California enfrenta una semana complicada. Más de 11 millones de personas están bajo vigilancia por inundaciones ante la llegada de un sistema de tormentas que traerá lluvias fuertes, nevadas extraordinarias y rachas de viento que podrían alcanzar los 112 km/h.
El impacto será amplio: desde la costa y los valles hasta el Área de la Bahía y la Sierra Nevada, donde se prevén acumulados de nieve de entre 1.5 y 2.4 metros, según el Servicio Nacional de Meteorología. Para una temporada invernal que había arrancado con niveles de nieve por debajo del promedio, este evento podría marcar un punto de inflexión.
Lluvias intensas y riesgo de inundaciones repentinas
El pronóstico no es menor.
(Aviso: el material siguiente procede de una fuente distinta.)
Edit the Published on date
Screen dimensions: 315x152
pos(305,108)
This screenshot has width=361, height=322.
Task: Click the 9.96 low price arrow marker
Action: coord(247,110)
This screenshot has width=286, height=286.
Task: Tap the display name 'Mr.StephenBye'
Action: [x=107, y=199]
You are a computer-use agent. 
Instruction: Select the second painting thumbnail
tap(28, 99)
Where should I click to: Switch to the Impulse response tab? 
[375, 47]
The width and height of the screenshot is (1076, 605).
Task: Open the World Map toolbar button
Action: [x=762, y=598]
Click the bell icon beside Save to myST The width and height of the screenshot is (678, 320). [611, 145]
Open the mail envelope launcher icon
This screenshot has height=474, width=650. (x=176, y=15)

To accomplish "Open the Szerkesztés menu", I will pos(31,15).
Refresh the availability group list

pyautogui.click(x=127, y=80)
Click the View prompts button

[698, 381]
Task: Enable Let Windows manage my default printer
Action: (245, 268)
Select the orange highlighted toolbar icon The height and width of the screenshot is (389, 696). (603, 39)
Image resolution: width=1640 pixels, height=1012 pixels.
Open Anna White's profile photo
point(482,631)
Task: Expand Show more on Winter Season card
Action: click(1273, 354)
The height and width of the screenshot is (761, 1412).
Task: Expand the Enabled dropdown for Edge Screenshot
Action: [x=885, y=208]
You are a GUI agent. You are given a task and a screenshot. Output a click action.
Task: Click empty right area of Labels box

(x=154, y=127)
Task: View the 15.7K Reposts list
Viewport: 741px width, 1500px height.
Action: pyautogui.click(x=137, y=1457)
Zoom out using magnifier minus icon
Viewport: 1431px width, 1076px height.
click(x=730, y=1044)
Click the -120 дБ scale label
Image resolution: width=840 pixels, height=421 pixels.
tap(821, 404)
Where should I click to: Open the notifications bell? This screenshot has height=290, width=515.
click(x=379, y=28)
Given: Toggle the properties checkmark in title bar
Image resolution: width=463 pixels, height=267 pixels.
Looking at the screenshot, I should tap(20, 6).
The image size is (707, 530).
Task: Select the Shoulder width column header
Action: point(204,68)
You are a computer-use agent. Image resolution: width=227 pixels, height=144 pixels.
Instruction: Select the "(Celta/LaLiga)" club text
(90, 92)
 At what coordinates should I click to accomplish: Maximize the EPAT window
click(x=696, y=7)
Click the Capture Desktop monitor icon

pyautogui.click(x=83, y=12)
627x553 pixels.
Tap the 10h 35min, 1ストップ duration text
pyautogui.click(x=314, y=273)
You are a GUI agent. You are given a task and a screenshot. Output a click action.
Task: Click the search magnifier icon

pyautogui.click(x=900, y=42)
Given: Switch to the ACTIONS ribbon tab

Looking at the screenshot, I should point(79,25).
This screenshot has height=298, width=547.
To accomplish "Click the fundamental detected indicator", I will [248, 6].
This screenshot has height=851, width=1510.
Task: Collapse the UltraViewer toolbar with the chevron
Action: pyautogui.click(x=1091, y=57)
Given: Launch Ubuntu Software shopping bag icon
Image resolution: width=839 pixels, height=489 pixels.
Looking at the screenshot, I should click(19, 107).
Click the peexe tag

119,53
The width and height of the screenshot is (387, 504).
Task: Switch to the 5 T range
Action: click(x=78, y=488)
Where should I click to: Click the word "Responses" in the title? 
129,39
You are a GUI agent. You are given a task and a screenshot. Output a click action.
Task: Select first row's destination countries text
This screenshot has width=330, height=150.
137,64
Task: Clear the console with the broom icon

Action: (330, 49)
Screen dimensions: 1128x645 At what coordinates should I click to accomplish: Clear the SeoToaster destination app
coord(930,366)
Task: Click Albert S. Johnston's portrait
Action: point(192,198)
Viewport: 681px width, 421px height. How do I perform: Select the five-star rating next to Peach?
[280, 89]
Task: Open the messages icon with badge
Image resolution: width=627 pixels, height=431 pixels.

Se esperan hasta 10 centímetros de lluvia en zonas costeras y valles, y hasta 18 centímetros en laderas y regiones montañosas. Con suelos saturados y sistemas de drenaje bajo presión, el riesgo de inundaciones repentinas aumenta, sobre todo en áreas urbanas y puntos históricamente vulnerables.
En el Área de la Bahía, las autoridades activaron alertas por posibles inundaciones en zonas bajas y mantienen vigilancia por inundación costera hasta el martes. La recomendación es clara: limpiar desagües, evitar traslados innecesarios y mantenerse atentos a los avisos oficiales.
Zonas afectadas por incendios, las más vulnerables
La mayor preocupación se concentra en el condado de Los Ángeles, en particular en áreas recientemente arrasadas por incendios forestales. Cuando el fuego destruye la vegetación, el suelo pierde su capacidad de absorber el agua. En términos prácticos, se comporta casi como pavimento: la lluvia escurre con rapidez y eso puede detonar deslaves, flujos de escombros e inundaciones repentinas.
Por ello, se emitió una orden de evacuación para zonas afectadas por los incendios Palisades, Sunset y Hurst, vigente hasta la noche del martes. La alcaldesa Karen Bass pidió a los residentes seguir las instrucciones y aseguró que los equipos de emergencia están desplegados ante lo que calificó como un evento de lluvia significativo.